*MATERIAL FOR THIS TASK*
******************************

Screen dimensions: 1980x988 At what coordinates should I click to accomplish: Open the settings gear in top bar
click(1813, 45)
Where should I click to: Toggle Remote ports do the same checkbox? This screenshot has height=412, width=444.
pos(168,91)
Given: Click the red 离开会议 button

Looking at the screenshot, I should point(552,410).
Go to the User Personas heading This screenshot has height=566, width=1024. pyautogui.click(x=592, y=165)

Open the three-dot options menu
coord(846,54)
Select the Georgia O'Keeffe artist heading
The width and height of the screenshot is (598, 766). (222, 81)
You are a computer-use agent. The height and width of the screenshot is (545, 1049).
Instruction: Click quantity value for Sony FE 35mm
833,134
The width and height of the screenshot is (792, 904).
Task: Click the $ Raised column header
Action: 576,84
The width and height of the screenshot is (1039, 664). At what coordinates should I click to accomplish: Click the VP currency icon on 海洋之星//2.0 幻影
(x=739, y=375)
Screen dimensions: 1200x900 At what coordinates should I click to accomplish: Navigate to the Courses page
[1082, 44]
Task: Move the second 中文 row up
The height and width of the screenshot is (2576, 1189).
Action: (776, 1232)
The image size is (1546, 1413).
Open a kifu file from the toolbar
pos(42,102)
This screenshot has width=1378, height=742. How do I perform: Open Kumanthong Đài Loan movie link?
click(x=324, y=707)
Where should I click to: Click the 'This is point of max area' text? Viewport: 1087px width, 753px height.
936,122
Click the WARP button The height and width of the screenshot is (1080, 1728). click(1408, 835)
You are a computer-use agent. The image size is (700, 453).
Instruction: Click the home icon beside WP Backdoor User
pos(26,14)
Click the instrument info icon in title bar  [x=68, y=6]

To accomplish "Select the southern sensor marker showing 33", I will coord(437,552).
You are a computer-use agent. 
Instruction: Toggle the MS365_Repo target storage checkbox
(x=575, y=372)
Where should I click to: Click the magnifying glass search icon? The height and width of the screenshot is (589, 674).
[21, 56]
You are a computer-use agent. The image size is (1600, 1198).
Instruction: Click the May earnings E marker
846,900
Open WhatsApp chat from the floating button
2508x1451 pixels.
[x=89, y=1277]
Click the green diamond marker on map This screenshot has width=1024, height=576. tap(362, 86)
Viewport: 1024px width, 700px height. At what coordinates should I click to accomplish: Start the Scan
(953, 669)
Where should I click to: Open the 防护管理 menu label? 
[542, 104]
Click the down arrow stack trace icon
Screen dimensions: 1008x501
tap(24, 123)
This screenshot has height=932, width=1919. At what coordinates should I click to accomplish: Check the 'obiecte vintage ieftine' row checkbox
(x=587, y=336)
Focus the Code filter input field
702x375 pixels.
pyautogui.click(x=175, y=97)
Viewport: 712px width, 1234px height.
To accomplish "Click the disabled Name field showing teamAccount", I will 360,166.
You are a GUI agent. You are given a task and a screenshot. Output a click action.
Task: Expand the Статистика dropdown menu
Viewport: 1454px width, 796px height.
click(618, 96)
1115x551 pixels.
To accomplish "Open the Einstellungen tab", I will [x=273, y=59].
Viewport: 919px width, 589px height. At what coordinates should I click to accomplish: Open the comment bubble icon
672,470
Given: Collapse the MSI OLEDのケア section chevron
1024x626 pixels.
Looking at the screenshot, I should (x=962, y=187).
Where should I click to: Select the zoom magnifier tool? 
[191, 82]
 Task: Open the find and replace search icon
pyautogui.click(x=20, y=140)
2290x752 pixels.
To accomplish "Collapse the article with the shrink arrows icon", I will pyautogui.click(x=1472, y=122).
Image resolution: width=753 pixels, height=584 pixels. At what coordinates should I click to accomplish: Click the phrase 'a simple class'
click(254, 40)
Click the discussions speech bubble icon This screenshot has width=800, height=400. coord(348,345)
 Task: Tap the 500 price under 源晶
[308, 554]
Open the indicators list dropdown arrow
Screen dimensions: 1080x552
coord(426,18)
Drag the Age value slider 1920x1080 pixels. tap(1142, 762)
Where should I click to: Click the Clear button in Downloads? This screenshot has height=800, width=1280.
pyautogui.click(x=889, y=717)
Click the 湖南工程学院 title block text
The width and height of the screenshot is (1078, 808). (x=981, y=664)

******************************

Reproduce the listing above exactly from the line containing "Where should I click to: Select" through its last line, with both of those lines included.

Where should I click to: Select the zoom magnifier tool? 
[191, 82]
 Task: Open the find and replace search icon
pyautogui.click(x=20, y=140)
2290x752 pixels.
To accomplish "Collapse the article with the shrink arrows icon", I will pyautogui.click(x=1472, y=122).
Image resolution: width=753 pixels, height=584 pixels. At what coordinates should I click to accomplish: Click the phrase 'a simple class'
click(254, 40)
Click the discussions speech bubble icon This screenshot has width=800, height=400. coord(348,345)
 Task: Tap the 500 price under 源晶
[308, 554]
Open the indicators list dropdown arrow
Screen dimensions: 1080x552
coord(426,18)
Drag the Age value slider 1920x1080 pixels. tap(1142, 762)
Where should I click to: Click the Clear button in Downloads? This screenshot has height=800, width=1280.
pyautogui.click(x=889, y=717)
Click the 湖南工程学院 title block text
The width and height of the screenshot is (1078, 808). (x=981, y=664)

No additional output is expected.